> [Tâche demandée A]:
Répondez aux questions suivantes d'après l'extrait sur la perception et le rêve :
(i) Par quels deux caractères la réalité se distingue-t-elle traditionnellement du songe ?
(ii) Quel âge approximatif est attribué à chacun des membres du couple aperçu depuis la fenêtre ?
(iii) Quelles dates sont indiquées pour Hobbes ?
> [Tâche demandée B]: Reproduisez le passage de l'extrait sur la perception et le rêve qui commence à « Thèse étonnante et » et se termine à « j’écris ces lignes. ».
> [Tâche demandée C]: Prolongez le texte sur la perception et le rêve à la suite de sa dernière phrase.

> [Extrait source]:
Thèse étonnante et qu’on ne peut recevoir qu’avec incrédulité : est-il seulement sérieux ? On résiste fort à accepter que le monde n’existe pas dès lors qu’on ne le perçoit pas ou plus et qu’en corollaire, les rêves qui provoquent en moi des émotions, des sensations qui me sont perceptibles (dans tel rêve, j’ai peur et je sue comme devant un « vrai » monstre ; dans tel autre, je suis excité et je peux même jouir comme si je faisais « véritablement » l’amour) deviennent plus réels que la rue dans laquelle je suis passé ce matin, dans laquelle je passe tous les jours, mais que je ne perçois plus du tout dès lors que je suis rendu au confort isolant de mon appartement — d’ailleurs, ma chambre elle-même, de l’autre côté de ce mur qui m’en coupe, a cessé d’exister cependant que j’écris ces lignes.

Les jolis rêves

Et pourtant, si l’on pressent que cette thèse permettant à Fernández (1874-1952) de prétendre que Hobbes (1588-1679) a lu ses manuscrits est tout à fait fausse, on est devant un mur de briques quand il s’agit de démontrer cette fausseté. Comment en effet puis-je établir que la rue dans laquelle je passe tous les jours continue d’exister dès lors que je ne la perçois plus ?

On affirme traditionnellement que la réalité se distingue du songe par deux caractères qu’elle possède : elle est liée par les lois de la causalité et elle poursuit une existence autonome. Or, tout le problème est là : je ne perçois quant à moi ni la causalité qui la régit, ni, par principe, son existence autonome. Ainsi, si je me penche à ma fenêtre, je vois un couple passer. Sans doute, ce couple existe de façon autonome, indépendamment de la perception que j’en ai, depuis environ 35-40 ans pour chacun des membres qui le constitue ; et sans doute aussi, tout un enchaînement de causes et de conséquences explique qu’il se soit retrouvé précisément sous ma fenêtre en cet instant.

Il n’empêche que pour moi, leur existence a commencé quand j’ai pu les percevoir et s’est terminée dès lors qu’ils sont sortis de mon champs de vision ; ils sont nés vis-à-vis de moi du néant et me sont immédiatement apparus sous la forme de personnes de 35-40 ans, c’est-à-dire exactement de la même façon que les personnages qui peuplent mes rêves, qui y arrivent d’un coup, sans obéir à rien d’autres qu’à mon imagination et que je perçois le temps du rêve en ignorant tout de ce qui les a menés là et en les replongeant dans le néant d’où ils viennent à mon réveil.

> [Données disponibles]:
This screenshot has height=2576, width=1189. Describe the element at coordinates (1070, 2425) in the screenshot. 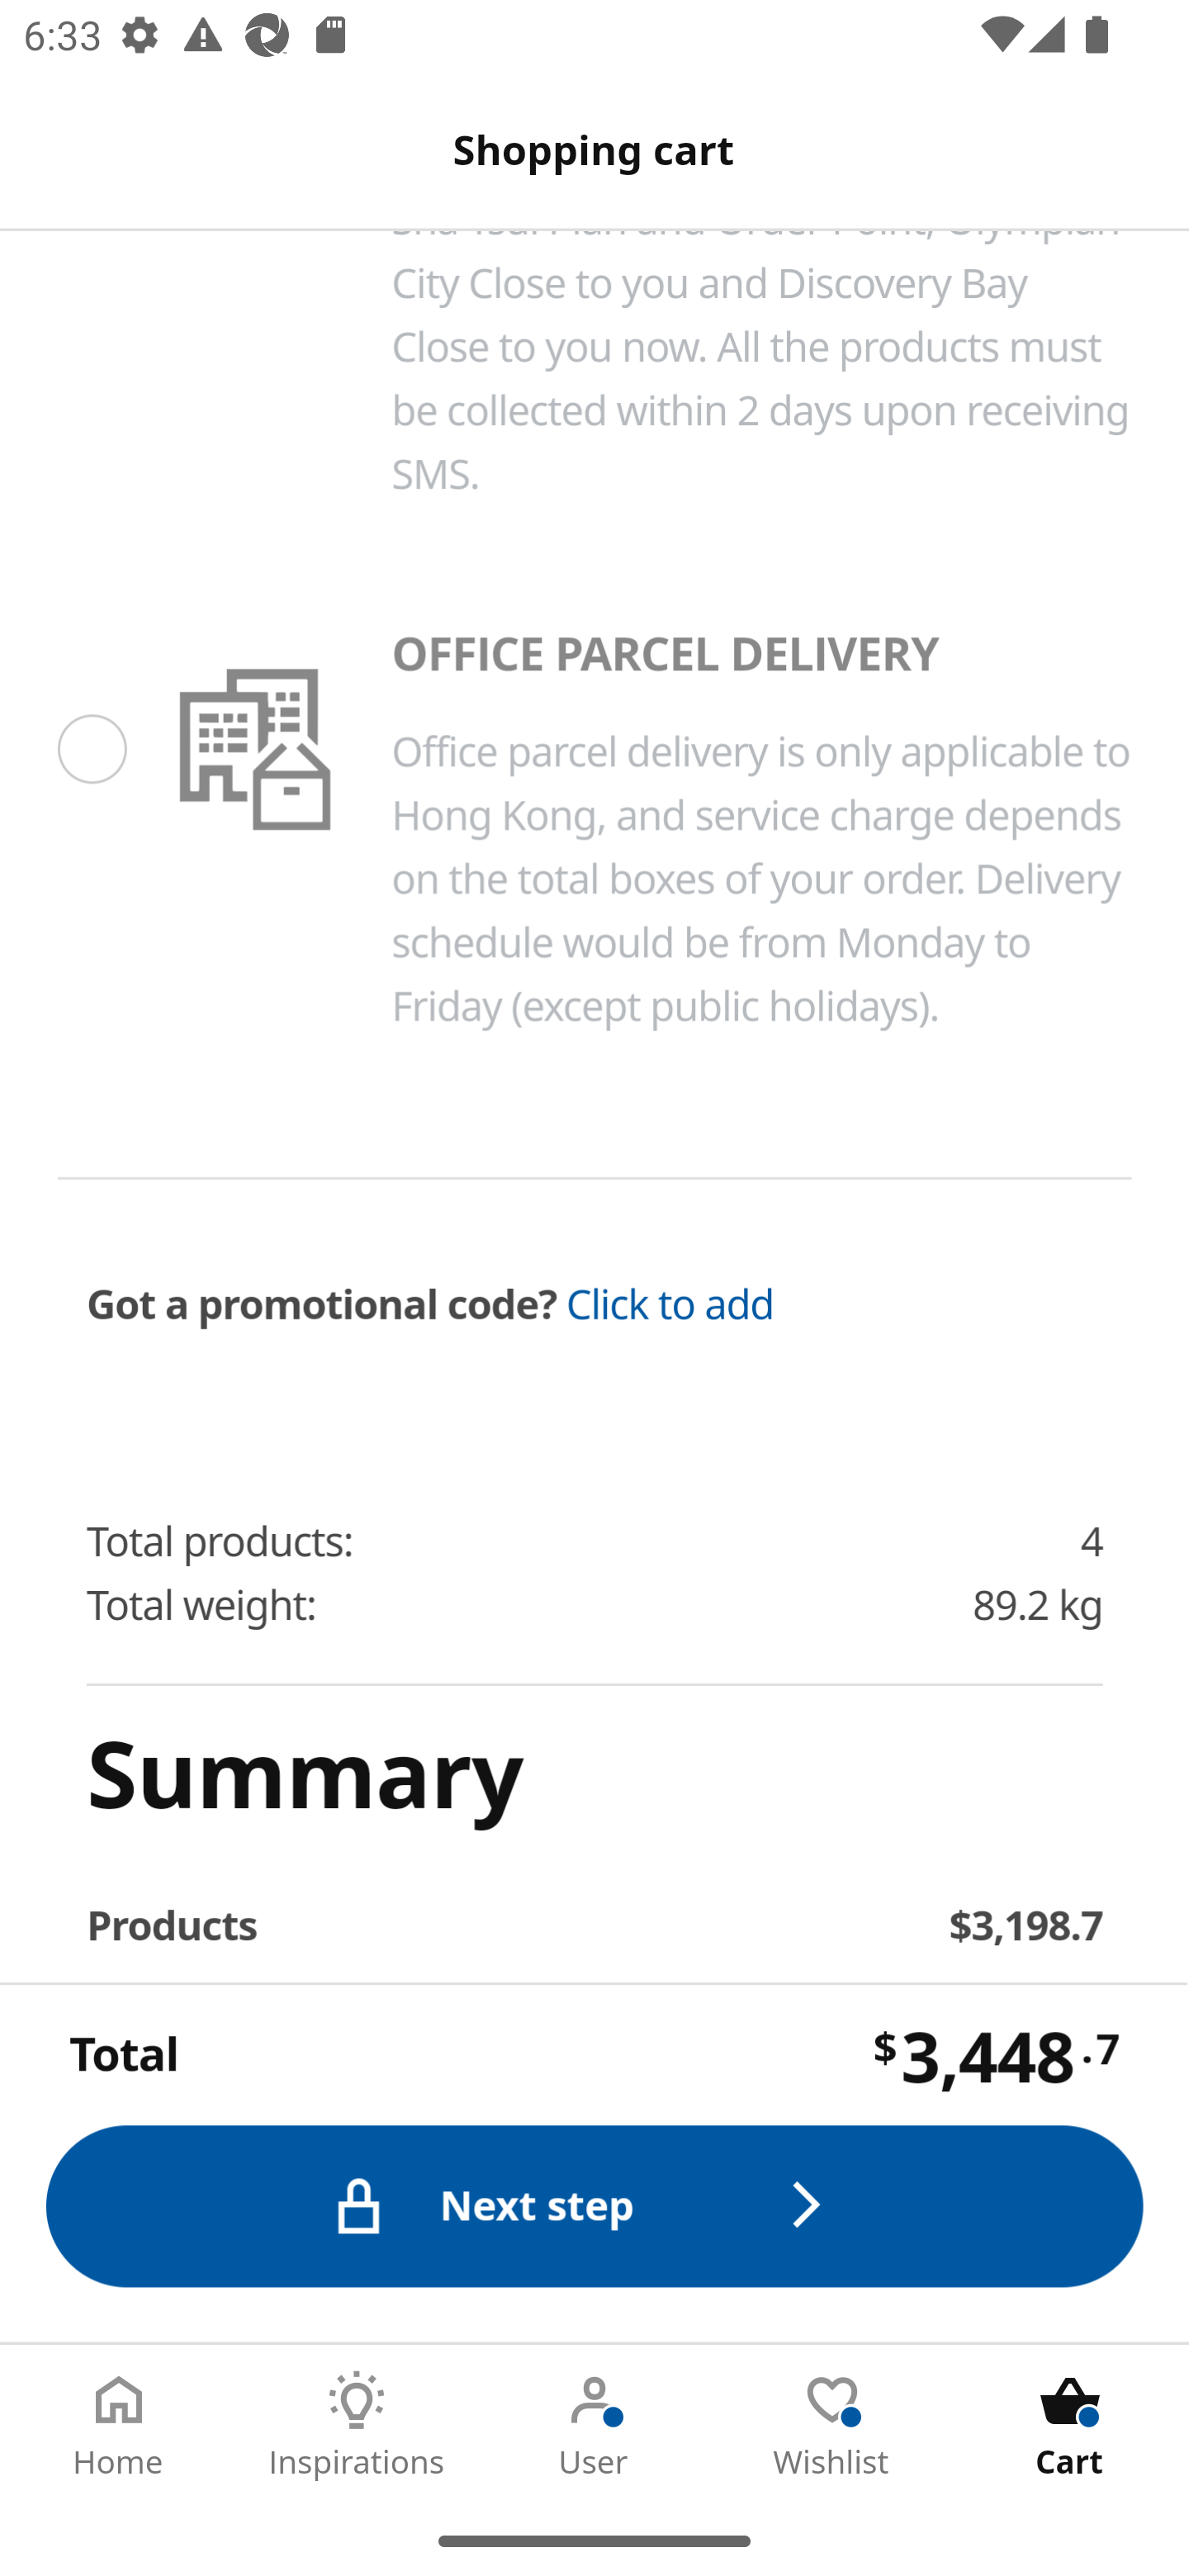

I see `Cart
Tab 5 of 5` at that location.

> [Réponse A]:
(i) Elle est liée par les lois de la causalité et elle poursuit une existence autonome.
(ii) Environ 35-40 ans.
(iii) 1588-1679.

> [Réponse B]:
Thèse étonnante et qu’on ne peut recevoir qu’avec incrédulité : est-il seulement sérieux ? On résiste fort à accepter que le monde n’existe pas dès lors qu’on ne le perçoit pas ou plus et qu’en corollaire, les rêves qui provoquent en moi des émotions, des sensations qui me sont perceptibles (dans tel rêve, j’ai peur et je sue comme devant un « vrai » monstre ; dans tel autre, je suis excité et je peux même jouir comme si je faisais « véritablement » l’amour) deviennent plus réels que la rue dans laquelle je suis passé ce matin, dans laquelle je passe tous les jours, mais que je ne perçois plus du tout dès lors que je suis rendu au confort isolant de mon appartement — d’ailleurs, ma chambre elle-même, de l’autre côté de ce mur qui m’en coupe, a cessé d’exister cependant que j’écris ces lignes.

> [Réponse C]:
On voit bien ce qu’il y a de jouissif dans cette thèse et l’impact que Fernández a pu avoir sur l’imagination de Borges et ses productions futures. Ajoutez à cela que Fernández écrit avec intelligence et un humour peu commun dans ce type d’oeuvres et vous comprendrez pourquoi cet ouvrage somme toute mineur pour la pensée métaphysique devient une lecture de tout premier ordre.

Le philosophe amoureux

Il reste que plusieurs mois après cette lecture, je ne parviens toujours pas à savoir à quel point Fernández est convaincu par sa propre thèse. Ce n’est pas, d’ailleurs, le moindre des intérêts de ce livre : à chaque page, on oscille entre l’incrédulité et l’impossibilité de démontrer la fausseté de la thèse avec toujours la vague impression de se faire mener en bateau, d’être tourné en bourrique par un auteur génial qui nous fait passer une déclinaison littéraire sur un thème proprement borgessien pour un traité de métaphysique.

De façon inattendue, un élément de réponse sur le pourquoi de ce livre apparaît dans ses dernières pages :

« Nous ne connaissons pas (d’image) de personne sans corps. Nous ne connaissons que la mort et la naissance des corps, pas celles des personnes : nous ne connaissons que le moment où le corps personnel qu’on aime cesse de vivre, ce corps dans lequel celui qui aime — et dont le corps, lui, survit — avait transféré son moi. Survivre dans ces conditions provoque une explosion de désillusion qui blesse profondément celui qui croyait et voulait avoir son moi dans cet autre corps : ce qui le rend fou, c’est de retrouver soudain son moi qui, privé désormais de ce corps qu’il avait passionnément fait sien et sans lequel il ne sentait plus rien, revient pour pouvoir « se sentir ». (…) Je pense que dans la plus grande des passions (…) la mort physique d’un seul des deux corps qui s’aiment passionnément suffit à détruire les deux (…). »

Voilà donc un homme désespérément romantique, un amoureux, Macedonio Fernández, qui a besoin de croire en sa propre thèse afin de croire encore, à chaque fois qu’il y songe, à la vérité de la femme dont la mort, si elle était réelle, le tuerait pour de bon ! Comme l’indiquait son titre, cette oeuvre n’est qu’un long poème d’amour.

NB : On en parlait déjà ici pour un autre extrait.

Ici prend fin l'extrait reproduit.